The Dawkins et al. chapter also considers how fees should be set in a fee-regulated and subsidised system. They mention the economist’s idea that subsidies are justified by the public benefits of education, that ‘without public subsidy there would be an under-investment in higher education’. They reject this approach because the public benefits are too hard to calculate, but in my view the issues are more significant than just the complexity of identifying and valuing these benefits. There is a larger problem with the theory.
With some temporary downturns, participation in post-school education education has been increasing around the world for decades. As I noted in another post, this has happened regardless of funding system, but with the lower-subsidy systems having slightly higher participation rates – the opposite of what we would expect if the economist’s theory was right.
Increased participation in education is driven by social expectations, intrinsic interest in the field of study and related careers, and the financial benefits often associated with qualifications. Tuition subsidies increase the net financial benefit to students/graduates, but only rarely will this increase be large enough to shift a cost-benefit analysis that already takes into account job prospects and potential salary levels. Financial incentives also have limited capacity to shift course choices outside the student’s range of interests. These issues are why Job-ready Graduates student contribution changes were never likely to make a big difference to patterns of demand.
The main practical issue is a cash flow one; post-school education is best done in early adulthood when most people cannot personally afford to pay for full-time study and families have varying capacity and willingness to help. Subsidies and student loans are the solutions, with their relative use varying according to the overall tax and welfare system in each country.

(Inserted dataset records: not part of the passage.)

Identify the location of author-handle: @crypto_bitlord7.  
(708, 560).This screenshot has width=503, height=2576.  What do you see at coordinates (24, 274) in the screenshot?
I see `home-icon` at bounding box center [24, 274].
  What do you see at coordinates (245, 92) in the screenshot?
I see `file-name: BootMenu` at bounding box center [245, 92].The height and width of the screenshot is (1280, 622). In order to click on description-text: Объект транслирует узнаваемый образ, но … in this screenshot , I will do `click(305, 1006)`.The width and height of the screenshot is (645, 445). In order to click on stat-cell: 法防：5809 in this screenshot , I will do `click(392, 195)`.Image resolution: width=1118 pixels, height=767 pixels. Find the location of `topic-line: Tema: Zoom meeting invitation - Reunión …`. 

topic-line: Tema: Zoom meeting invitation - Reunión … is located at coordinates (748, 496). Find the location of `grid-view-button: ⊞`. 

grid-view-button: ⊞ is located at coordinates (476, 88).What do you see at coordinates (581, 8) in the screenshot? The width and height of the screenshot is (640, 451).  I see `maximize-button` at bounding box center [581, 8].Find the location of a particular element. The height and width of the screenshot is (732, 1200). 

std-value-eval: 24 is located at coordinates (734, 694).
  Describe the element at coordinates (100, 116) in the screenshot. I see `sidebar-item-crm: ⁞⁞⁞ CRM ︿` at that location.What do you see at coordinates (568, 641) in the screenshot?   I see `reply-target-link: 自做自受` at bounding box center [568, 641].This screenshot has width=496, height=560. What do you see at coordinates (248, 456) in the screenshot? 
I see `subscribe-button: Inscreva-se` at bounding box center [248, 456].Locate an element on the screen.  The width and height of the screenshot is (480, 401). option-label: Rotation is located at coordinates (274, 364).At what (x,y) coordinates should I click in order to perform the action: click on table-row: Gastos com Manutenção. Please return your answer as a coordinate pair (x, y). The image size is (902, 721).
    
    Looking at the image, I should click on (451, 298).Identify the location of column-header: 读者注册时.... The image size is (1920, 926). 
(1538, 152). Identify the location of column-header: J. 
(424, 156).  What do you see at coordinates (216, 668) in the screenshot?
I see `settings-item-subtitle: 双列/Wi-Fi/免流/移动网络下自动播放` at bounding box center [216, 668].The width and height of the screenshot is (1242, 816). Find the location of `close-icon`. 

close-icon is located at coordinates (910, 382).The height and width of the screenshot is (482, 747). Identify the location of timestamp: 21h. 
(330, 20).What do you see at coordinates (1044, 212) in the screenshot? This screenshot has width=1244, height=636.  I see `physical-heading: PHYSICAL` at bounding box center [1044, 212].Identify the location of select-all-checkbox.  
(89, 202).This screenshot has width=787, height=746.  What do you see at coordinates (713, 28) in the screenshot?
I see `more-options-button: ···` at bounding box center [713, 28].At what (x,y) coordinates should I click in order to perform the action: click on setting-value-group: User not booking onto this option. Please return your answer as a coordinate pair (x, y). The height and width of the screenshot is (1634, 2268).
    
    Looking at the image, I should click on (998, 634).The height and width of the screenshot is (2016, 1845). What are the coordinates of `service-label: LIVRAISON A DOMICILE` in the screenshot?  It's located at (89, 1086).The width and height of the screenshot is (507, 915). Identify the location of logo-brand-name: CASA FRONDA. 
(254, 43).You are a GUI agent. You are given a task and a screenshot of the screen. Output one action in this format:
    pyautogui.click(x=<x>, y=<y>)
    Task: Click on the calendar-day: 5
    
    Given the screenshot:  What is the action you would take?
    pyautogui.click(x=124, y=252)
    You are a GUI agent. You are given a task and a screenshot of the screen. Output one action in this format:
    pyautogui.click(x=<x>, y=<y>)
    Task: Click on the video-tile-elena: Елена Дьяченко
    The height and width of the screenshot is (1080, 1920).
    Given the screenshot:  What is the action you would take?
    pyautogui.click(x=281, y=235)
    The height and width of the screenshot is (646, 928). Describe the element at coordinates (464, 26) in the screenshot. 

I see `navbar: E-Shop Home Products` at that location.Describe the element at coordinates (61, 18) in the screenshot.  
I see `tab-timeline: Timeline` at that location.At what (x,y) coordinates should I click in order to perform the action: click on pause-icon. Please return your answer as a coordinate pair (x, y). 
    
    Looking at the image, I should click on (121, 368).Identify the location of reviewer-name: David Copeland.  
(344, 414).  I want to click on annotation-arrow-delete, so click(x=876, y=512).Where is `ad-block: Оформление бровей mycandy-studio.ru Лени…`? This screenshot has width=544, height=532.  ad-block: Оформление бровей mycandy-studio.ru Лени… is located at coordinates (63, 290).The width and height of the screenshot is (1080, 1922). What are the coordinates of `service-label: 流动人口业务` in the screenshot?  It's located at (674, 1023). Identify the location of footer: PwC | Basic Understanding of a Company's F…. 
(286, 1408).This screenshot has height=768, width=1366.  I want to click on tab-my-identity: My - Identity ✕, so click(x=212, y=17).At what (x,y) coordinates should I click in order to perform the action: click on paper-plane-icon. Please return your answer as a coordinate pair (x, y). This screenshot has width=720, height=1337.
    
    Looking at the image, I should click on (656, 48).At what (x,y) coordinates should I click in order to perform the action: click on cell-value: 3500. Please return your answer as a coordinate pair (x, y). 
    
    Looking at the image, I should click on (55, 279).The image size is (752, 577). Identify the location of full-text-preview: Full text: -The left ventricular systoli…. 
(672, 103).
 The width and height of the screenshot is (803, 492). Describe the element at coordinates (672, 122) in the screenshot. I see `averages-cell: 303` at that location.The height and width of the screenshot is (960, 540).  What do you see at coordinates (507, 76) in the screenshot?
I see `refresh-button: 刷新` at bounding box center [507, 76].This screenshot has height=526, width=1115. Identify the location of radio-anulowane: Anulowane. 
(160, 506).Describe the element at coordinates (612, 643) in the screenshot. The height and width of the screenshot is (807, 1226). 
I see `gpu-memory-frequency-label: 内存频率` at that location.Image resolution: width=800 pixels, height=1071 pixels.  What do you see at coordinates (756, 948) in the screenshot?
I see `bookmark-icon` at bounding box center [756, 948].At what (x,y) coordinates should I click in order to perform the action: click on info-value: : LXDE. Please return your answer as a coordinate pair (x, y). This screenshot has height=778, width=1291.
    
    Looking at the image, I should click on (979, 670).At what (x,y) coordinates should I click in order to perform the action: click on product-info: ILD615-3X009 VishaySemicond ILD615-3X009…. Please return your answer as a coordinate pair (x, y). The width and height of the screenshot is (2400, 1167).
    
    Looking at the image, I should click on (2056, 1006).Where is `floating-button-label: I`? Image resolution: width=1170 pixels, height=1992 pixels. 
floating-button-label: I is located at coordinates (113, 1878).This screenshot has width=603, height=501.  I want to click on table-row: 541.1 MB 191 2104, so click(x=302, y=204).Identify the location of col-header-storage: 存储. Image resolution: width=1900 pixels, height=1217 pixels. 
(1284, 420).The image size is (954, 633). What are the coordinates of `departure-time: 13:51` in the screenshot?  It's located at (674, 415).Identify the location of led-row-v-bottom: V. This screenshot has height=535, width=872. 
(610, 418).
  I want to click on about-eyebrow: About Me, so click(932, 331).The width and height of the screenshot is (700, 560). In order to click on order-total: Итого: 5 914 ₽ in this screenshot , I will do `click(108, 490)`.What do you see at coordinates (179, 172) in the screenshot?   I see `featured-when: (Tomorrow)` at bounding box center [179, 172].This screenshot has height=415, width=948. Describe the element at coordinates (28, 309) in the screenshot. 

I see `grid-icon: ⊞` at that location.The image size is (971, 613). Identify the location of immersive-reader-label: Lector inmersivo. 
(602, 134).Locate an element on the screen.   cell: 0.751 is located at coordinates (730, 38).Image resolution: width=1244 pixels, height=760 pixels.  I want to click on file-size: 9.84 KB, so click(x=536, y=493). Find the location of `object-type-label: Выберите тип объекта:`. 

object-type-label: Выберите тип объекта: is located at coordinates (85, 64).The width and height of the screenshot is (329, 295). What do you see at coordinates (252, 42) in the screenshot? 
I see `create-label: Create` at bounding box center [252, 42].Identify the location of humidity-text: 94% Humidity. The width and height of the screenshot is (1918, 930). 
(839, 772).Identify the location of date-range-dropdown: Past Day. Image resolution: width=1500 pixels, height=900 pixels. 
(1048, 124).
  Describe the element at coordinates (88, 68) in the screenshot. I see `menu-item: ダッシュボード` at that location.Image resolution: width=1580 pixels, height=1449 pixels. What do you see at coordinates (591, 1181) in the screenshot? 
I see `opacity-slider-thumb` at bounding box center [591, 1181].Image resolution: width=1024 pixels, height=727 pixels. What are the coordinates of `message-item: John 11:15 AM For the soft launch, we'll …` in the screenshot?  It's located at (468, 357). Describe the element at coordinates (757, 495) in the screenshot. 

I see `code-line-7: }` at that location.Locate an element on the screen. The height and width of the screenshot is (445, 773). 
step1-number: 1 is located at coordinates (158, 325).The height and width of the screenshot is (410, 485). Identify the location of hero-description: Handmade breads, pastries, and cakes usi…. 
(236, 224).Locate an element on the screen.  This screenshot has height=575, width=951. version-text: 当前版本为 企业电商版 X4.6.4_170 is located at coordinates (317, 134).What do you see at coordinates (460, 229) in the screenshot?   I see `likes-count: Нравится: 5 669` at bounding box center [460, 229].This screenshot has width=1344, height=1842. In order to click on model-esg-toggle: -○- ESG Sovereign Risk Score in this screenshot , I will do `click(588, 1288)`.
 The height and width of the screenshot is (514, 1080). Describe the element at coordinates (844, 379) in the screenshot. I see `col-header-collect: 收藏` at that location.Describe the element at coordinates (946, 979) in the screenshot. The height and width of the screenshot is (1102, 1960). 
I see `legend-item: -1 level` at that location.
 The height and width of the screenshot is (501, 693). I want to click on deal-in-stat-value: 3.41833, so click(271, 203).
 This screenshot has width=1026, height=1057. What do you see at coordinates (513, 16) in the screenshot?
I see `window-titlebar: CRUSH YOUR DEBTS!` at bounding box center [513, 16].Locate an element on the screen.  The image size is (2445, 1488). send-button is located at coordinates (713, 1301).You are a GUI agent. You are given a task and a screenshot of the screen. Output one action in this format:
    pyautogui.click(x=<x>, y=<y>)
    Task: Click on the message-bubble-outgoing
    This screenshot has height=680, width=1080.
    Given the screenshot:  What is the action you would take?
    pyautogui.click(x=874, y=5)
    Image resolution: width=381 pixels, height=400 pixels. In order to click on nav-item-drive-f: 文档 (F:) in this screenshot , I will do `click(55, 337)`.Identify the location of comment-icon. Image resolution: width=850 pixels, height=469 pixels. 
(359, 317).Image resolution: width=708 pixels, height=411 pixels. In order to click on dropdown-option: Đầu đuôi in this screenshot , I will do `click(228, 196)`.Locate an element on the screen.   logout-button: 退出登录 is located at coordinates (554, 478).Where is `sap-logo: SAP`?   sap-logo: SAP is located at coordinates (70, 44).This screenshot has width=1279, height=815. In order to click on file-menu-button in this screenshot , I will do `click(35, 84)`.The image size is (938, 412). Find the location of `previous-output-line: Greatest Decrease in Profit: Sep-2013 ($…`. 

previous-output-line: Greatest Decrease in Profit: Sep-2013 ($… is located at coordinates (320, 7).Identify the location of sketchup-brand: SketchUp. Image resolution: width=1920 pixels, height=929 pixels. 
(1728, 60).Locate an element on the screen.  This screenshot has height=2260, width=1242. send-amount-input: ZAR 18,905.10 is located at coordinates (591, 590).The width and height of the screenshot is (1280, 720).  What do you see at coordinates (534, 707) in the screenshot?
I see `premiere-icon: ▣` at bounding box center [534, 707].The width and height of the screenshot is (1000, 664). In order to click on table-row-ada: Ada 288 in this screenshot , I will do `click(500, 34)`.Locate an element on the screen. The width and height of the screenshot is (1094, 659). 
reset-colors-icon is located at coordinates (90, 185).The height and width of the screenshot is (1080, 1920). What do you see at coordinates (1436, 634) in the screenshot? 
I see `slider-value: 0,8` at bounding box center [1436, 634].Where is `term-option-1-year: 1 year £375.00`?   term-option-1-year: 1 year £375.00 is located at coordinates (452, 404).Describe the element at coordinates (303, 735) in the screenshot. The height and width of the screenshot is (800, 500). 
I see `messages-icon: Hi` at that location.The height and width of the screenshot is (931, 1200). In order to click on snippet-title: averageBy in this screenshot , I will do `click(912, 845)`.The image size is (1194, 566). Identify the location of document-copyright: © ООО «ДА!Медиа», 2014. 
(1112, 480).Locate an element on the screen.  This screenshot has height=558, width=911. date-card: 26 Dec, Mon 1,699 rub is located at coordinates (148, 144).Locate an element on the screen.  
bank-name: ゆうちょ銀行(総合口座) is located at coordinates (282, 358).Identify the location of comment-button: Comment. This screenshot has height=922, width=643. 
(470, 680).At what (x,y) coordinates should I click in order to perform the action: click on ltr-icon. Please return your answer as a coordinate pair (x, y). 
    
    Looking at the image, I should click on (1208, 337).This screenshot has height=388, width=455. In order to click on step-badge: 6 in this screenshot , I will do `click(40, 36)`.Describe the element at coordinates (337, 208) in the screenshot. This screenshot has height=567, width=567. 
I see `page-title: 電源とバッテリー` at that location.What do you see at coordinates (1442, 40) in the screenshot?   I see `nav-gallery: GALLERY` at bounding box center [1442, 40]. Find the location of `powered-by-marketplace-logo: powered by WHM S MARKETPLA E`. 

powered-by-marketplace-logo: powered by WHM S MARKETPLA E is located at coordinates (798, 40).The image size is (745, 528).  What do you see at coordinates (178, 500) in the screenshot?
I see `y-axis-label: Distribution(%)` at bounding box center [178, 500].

The chapter suggests various ways of setting student contributions – same subsidy for everyone, with fees topping up the rest of the total funding rate; the subsidy being a percentage of overall costs, with possible differences in the percentage between courses based on ‘transparently determined reasons’; and a flat fee with the government paying the rest of the funding rate.
In a 2022 paper on student contributions I argued for setting them with an eye to their practical and political consequences. Practically the main consequence of fee levels with an income contingent loan is the repayment period, with its implications for the debtor’s living standards and the government’s interest subsidy costs and risk of bad debt. That supports student contributions with some link to expected earnings.
Politically all student charges are contentious, but the first two ideas in this chapter, which link fees to teaching costs, create what I call the nurses and lawyers problem – any system that leads to medium teaching cost nursing students paying more than low cost law degree students is immediately in political trouble. The chapter mentions nursing as one of the potential exceptions to the fixed share of teaching costs model, but the expected earnings model directly deals with the issue/intuition behind concerns about high fees for nursing students, rather than creating exceptions to a general rule.
Conclusion
I have not discussed all chapters in Rethinking Tertiary Education, but it is interesting throughout, even where I do not agree with it. It is a worthy tribute to Peter Noonan and his substantial contribution to Australian tertiary education policy.
Thanx for this interesting review.
I was particularly interested to read your support for the continued integration of teaching and research roles for may academics to offer attractive opportunities to explore intellectual interests.
Perhaps another attraction of academia is its considerable discretion over the construction of work, which is being steadily eroded by (government) accountability and (institutional) managerialism.